[Data extracted from a collection]
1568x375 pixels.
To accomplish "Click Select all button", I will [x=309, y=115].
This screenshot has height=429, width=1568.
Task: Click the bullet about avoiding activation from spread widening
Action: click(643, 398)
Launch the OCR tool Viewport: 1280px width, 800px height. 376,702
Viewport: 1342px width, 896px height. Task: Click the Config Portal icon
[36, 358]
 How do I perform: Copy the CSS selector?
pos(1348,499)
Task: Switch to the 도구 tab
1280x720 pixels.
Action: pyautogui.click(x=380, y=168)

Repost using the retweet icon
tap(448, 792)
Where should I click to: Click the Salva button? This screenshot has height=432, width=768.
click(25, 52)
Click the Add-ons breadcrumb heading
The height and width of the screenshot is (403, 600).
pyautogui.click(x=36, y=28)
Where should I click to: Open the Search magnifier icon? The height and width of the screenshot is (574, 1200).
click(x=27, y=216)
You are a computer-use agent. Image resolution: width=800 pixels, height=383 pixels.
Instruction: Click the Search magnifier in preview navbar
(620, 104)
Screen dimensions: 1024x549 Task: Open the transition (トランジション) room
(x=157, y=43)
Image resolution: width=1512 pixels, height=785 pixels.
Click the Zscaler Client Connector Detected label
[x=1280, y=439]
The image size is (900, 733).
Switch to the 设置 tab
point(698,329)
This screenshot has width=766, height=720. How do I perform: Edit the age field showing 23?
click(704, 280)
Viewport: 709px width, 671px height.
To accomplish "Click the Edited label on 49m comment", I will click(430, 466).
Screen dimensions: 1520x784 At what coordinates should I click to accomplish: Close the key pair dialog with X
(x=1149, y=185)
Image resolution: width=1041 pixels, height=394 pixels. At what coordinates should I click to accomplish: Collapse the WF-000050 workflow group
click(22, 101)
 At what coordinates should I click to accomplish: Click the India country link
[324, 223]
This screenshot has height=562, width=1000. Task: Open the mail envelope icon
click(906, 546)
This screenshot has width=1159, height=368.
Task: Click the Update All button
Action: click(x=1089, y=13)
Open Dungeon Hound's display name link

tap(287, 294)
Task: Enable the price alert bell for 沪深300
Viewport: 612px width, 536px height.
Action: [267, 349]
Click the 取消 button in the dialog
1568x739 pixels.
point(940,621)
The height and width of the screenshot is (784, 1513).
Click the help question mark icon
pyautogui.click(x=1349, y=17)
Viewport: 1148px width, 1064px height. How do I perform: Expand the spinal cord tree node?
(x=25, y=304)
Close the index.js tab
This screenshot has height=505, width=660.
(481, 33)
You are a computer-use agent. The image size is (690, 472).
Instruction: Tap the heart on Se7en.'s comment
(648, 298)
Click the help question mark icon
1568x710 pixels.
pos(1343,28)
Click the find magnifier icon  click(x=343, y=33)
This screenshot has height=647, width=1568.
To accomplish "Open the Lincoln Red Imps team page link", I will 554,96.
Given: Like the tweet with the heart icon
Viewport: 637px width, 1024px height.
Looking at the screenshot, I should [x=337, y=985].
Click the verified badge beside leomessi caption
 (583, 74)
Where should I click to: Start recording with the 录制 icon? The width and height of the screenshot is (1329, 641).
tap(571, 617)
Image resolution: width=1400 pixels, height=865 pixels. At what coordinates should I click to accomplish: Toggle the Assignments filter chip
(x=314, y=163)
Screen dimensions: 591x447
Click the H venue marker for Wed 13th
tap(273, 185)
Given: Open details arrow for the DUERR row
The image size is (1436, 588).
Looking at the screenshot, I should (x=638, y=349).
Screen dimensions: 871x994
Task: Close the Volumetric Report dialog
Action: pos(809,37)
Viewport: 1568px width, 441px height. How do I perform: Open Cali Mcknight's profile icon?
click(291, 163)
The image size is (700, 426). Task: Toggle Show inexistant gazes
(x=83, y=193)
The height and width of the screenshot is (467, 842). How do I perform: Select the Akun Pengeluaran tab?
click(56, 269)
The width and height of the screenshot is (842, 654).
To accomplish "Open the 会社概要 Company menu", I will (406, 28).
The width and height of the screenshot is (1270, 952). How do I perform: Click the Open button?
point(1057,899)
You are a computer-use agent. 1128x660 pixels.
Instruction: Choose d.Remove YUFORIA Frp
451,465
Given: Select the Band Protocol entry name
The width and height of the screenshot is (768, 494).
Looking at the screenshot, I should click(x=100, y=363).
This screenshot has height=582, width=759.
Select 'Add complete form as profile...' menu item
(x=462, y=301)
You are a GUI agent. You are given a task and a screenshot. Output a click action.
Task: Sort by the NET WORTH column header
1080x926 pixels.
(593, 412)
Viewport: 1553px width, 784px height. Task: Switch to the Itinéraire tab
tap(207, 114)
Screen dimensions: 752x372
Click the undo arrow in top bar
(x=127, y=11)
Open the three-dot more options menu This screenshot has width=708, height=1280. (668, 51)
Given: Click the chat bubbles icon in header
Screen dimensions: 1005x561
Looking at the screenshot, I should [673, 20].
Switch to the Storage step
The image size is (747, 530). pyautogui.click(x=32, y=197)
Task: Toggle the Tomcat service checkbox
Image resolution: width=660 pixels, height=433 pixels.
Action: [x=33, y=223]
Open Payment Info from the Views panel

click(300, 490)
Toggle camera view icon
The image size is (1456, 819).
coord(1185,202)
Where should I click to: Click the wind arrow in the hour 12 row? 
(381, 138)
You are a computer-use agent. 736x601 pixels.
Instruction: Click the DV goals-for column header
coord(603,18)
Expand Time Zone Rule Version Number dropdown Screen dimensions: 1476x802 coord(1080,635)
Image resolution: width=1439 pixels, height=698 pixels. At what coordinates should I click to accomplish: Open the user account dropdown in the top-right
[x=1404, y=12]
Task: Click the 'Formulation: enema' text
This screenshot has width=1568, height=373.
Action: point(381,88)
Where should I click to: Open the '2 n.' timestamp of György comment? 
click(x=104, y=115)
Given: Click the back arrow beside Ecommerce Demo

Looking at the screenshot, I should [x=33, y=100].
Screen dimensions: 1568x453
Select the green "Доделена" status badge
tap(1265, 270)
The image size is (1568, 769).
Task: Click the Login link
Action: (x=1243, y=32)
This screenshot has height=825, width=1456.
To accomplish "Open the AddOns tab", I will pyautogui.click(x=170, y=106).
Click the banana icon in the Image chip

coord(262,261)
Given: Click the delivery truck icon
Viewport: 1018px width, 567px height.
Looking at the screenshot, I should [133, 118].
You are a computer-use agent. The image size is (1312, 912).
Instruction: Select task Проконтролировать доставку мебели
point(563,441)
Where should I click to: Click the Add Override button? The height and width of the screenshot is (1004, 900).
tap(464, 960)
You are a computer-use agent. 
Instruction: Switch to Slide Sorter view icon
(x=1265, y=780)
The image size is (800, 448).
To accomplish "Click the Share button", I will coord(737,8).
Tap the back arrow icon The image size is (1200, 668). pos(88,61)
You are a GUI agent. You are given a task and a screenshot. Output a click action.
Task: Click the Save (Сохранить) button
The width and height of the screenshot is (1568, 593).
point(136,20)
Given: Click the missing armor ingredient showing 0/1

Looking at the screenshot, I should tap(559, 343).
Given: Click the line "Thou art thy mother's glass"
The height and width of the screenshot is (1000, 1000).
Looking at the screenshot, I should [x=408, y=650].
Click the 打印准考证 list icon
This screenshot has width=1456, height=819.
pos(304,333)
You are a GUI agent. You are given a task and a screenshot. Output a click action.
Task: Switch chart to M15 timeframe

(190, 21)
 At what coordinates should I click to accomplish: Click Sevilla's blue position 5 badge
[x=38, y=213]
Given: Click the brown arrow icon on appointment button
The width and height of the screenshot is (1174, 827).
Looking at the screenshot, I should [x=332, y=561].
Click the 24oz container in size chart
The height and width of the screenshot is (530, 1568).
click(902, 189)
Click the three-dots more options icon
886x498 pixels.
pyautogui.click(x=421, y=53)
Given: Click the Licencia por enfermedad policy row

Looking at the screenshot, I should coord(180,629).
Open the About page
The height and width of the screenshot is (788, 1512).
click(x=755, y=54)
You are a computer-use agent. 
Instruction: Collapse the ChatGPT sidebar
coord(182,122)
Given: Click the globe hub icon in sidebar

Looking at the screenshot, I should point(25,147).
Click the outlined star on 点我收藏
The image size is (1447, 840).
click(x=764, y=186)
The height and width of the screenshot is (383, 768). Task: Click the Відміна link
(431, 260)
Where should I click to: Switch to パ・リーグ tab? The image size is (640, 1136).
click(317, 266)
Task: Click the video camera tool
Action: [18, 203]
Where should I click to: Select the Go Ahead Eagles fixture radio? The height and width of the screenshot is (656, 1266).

Written task
Gather every line of the material above that contains the string "Viewport".

Finished answer
Launch the OCR tool Viewport: 1280px width, 800px height. 376,702
Viewport: 1342px width, 896px height. Task: Click the Config Portal icon
Viewport: 709px width, 671px height.
Viewport: 612px width, 536px height.
Viewport: 1148px width, 1064px height. How do I perform: Expand the spinal cord tree node?
Viewport: 637px width, 1024px height.
Viewport: 1568px width, 441px height. How do I perform: Open Cali Mcknight's profile icon?
Viewport: 1553px width, 784px height. Task: Switch to the Itinéraire tab
Viewport: 1018px width, 567px height.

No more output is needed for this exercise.